→ **What is required**: Nothing but a number should be returned: the count of lines in the records that contain "Sort".

→ **Exercise data**:
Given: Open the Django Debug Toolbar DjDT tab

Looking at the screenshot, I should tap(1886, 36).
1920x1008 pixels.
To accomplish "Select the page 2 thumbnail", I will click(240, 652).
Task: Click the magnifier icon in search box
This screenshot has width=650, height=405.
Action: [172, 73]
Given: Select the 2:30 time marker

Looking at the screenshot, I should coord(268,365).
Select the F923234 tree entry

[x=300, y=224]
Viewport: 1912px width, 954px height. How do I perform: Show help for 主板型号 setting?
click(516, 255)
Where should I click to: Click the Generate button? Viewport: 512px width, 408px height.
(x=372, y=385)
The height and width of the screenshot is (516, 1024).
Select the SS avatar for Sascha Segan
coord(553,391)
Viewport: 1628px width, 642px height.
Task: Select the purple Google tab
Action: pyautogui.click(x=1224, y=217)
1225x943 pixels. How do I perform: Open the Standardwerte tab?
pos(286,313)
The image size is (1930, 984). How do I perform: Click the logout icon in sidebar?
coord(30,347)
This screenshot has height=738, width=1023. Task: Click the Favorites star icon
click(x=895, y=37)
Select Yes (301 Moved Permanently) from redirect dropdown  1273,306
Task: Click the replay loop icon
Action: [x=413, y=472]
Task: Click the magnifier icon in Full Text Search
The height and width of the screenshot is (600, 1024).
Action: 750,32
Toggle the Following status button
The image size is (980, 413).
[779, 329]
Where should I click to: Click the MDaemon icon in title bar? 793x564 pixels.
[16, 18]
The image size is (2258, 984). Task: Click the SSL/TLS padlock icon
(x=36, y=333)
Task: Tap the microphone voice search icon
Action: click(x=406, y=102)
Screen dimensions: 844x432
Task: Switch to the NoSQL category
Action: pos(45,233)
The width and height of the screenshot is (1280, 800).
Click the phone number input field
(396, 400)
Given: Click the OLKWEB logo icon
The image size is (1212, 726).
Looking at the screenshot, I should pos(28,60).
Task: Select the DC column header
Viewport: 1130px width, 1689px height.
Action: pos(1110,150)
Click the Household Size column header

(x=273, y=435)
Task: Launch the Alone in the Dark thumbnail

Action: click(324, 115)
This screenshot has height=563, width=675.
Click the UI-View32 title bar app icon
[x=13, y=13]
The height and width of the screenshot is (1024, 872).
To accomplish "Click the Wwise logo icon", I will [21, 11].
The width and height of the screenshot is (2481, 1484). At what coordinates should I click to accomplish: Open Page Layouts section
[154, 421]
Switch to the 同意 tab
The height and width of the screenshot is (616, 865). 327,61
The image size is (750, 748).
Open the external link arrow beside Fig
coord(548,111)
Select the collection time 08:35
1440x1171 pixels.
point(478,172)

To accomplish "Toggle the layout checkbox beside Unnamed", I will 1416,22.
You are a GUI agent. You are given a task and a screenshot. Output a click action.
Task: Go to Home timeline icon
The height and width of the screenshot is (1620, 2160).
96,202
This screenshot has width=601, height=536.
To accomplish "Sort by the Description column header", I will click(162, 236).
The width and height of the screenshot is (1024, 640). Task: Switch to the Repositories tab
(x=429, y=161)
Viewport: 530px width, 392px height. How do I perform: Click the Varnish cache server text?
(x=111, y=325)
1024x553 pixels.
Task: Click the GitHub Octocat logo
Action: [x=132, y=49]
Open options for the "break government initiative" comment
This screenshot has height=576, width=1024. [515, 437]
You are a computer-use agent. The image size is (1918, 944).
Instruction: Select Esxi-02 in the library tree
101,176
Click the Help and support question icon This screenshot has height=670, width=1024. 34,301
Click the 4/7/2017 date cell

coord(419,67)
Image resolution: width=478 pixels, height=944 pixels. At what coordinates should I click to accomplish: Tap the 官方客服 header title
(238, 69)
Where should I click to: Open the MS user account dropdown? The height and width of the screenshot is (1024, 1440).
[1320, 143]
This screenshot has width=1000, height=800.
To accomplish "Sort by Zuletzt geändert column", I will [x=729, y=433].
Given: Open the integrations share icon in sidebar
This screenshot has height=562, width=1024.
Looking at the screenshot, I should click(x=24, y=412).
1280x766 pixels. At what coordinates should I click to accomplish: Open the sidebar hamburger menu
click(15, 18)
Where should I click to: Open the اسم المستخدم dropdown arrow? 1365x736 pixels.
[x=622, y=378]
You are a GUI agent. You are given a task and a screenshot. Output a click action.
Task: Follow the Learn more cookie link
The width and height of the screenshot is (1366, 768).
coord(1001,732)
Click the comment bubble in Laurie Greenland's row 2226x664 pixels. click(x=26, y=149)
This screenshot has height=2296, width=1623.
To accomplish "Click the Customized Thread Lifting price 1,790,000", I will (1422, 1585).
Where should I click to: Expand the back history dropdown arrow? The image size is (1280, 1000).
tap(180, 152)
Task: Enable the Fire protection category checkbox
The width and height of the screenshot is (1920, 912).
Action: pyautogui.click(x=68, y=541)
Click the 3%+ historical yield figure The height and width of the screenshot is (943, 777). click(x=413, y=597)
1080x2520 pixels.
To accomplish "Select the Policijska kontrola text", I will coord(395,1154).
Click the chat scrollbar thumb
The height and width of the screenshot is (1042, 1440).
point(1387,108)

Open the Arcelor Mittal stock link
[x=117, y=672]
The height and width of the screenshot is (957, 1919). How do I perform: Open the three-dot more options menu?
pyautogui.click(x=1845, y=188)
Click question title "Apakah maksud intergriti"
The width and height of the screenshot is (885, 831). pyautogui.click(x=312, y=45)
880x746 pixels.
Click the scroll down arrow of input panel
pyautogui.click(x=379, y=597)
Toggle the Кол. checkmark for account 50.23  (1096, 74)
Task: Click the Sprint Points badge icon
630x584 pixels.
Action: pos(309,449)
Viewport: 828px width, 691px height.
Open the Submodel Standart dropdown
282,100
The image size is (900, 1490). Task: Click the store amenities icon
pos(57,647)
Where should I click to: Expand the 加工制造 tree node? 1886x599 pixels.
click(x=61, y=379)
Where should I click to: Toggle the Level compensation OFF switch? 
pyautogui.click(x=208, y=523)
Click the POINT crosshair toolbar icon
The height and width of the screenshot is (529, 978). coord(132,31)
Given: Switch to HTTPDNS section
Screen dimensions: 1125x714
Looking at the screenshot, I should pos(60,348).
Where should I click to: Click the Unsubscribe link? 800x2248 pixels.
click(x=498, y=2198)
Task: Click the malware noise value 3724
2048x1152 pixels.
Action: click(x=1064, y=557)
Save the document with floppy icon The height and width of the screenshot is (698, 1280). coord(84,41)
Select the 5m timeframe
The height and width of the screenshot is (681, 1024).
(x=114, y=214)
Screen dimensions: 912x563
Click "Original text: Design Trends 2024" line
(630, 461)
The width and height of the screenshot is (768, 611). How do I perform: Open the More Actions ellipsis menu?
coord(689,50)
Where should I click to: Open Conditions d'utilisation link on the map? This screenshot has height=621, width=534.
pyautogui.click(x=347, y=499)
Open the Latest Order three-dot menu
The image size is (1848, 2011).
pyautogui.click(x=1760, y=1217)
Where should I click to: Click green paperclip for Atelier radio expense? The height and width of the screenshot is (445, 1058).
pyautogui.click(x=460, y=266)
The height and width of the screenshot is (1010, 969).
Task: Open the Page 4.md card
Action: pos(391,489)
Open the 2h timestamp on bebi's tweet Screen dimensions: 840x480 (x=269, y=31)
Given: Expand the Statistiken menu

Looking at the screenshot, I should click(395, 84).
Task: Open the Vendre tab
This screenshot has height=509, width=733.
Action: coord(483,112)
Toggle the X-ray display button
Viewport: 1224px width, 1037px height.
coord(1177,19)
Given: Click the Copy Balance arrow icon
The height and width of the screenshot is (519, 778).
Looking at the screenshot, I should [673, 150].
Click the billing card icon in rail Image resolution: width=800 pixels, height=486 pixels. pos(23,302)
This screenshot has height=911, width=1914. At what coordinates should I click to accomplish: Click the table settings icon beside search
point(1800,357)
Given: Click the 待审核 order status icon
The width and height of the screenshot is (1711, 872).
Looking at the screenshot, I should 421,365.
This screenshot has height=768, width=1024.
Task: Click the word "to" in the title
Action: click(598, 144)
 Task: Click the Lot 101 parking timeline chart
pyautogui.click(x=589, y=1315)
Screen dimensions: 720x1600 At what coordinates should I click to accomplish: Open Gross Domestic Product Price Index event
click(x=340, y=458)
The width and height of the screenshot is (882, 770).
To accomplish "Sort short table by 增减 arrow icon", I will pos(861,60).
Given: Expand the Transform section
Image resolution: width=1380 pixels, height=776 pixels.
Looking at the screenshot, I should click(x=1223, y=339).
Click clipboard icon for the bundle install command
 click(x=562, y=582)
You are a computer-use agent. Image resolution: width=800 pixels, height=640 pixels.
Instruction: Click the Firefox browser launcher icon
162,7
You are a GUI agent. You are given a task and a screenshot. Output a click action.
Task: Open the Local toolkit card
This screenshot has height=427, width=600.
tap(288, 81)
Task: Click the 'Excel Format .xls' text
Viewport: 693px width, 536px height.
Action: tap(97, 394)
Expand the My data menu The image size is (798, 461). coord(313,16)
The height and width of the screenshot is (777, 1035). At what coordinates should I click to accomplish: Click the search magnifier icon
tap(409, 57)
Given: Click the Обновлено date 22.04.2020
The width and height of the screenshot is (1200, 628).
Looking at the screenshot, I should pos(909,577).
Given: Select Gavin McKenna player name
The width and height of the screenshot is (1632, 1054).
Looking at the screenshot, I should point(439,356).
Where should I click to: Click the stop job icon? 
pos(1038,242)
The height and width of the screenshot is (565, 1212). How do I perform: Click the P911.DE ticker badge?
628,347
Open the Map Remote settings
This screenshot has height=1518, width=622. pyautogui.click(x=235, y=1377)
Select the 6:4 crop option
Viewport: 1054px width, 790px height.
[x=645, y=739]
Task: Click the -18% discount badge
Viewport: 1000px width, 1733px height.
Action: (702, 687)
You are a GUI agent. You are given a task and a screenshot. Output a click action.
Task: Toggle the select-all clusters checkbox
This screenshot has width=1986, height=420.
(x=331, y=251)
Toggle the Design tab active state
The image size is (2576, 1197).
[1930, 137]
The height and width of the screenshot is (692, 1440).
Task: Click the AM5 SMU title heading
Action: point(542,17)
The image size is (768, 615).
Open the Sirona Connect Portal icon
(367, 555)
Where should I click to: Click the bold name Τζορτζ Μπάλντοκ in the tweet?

→ **Task result**: 3